Have you ever read anything more cruel and, more importantly so clumsily written? (this blog excepted)
and then this
Are these some of the worst examples of slightly muddled over generalisations you will ever hope to read? I suspect so, but worse they are both from the Times not a red top where they belong.
In answer to the former article, a man so swayed by the shallowness of looks deserves to remain single and childless for the rest of his life because if that's what he thinks is important in life what signal would he ever send to his children.
As for the latter, again, too over sensationalised "The days of smoking behind the bike shed to indicate your free and rebellious spirit are long gone – today’s young rebel is more likely to be swallowing cotton wool and tracing shapes on herself with a penknife, ably assisted by a culture that sometimes actively encourages such self-destruction."
I teach a broad cross section of girls and this is not the case, they obsess about hair and music and clothes, most just want to eat because the appetite of a teenager is rarely satiated.
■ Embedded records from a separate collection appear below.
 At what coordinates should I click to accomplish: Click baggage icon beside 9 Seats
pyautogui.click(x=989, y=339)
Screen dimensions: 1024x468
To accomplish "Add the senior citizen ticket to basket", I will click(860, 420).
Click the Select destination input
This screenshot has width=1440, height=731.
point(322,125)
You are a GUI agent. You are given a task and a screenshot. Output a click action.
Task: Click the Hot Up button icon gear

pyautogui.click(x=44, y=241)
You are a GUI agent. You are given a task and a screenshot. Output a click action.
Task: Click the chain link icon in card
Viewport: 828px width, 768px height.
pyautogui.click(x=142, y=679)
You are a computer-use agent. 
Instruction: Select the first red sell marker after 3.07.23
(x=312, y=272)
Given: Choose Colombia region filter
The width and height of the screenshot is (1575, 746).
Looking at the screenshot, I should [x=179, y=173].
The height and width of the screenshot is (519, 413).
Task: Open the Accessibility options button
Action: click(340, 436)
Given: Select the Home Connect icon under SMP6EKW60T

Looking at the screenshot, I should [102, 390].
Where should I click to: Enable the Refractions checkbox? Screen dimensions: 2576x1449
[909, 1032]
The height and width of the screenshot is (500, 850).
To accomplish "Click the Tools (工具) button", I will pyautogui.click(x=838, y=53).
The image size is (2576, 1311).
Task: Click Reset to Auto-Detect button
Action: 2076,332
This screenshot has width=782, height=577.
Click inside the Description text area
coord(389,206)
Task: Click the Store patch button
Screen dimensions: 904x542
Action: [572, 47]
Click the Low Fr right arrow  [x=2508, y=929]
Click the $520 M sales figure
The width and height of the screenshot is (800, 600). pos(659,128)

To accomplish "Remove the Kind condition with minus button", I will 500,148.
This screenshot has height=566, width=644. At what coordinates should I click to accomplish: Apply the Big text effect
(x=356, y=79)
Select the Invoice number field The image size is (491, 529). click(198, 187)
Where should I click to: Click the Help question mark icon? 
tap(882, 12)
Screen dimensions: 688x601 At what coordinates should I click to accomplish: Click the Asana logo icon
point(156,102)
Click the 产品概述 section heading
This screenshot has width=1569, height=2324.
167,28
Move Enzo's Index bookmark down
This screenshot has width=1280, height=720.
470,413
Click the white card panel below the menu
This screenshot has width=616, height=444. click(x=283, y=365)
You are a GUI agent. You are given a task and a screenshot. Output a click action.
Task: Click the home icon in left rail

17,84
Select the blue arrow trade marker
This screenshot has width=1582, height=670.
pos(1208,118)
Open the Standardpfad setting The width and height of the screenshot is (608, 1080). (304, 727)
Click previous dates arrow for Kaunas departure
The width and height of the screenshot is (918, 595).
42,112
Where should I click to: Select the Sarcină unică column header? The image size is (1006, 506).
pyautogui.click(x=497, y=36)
A few over indulge or at the other extreme don't, but this is not because their mothers obsess about food, its much more a reflection of deeper issues within the fabric of the child and the family.
In my experience my mother and her sister both worried constantly about their weight all that concerned me was finding and eating food, their concerns had little or no impact on my desire for food. I have tried never to raise the "D" word at home but I will not hesitate to preach about healthy eating and to eat all things in moderation. I think before people make such generalisations about children they should maybe talk to more than just a handful of relations and friends siblings.